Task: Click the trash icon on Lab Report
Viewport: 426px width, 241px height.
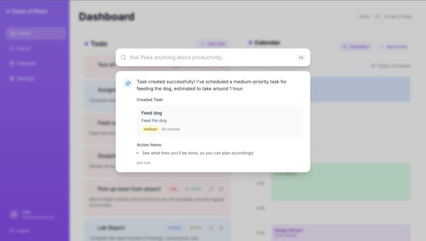Action: 221,227
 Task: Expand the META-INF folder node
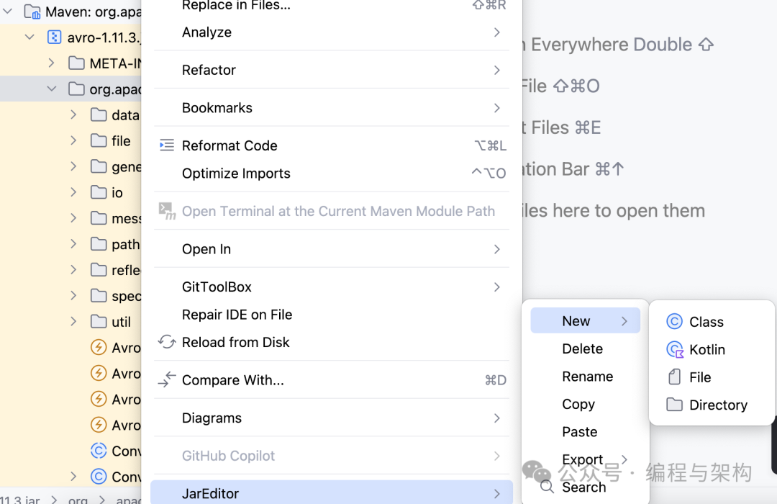pos(51,63)
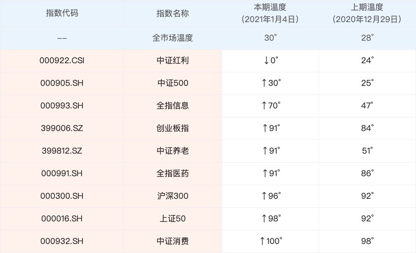The height and width of the screenshot is (253, 416).
Task: Click the 全指信息 previous temperature 47°
Action: [x=367, y=106]
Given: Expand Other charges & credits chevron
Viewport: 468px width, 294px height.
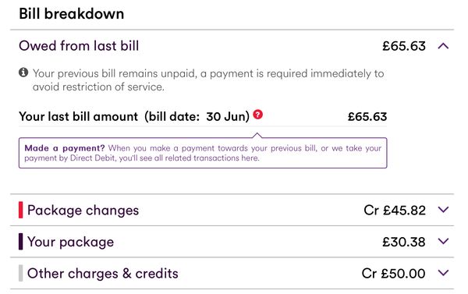Looking at the screenshot, I should click(444, 273).
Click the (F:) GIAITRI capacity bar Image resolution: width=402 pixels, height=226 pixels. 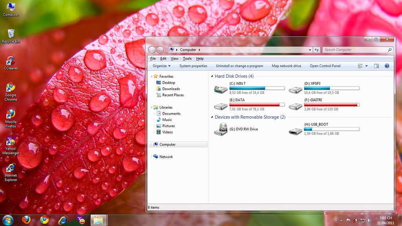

● **Instructions for the task**
Print the material in full and exactly, minus the pictures.

● **Exercise response**
Task: Click the trash icon on Lab Report
Viewport: 426px width, 241px height.
Action: 221,227
 Task: Expand the META-INF folder node
pos(51,63)
The height and width of the screenshot is (253, 416).
Task: Click the 全指信息 previous temperature 47°
Action: [x=367, y=106]
Given: Expand Other charges & credits chevron
Viewport: 468px width, 294px height.
Looking at the screenshot, I should click(444, 273).
Click the (F:) GIAITRI capacity bar Image resolution: width=402 pixels, height=226 pixels. 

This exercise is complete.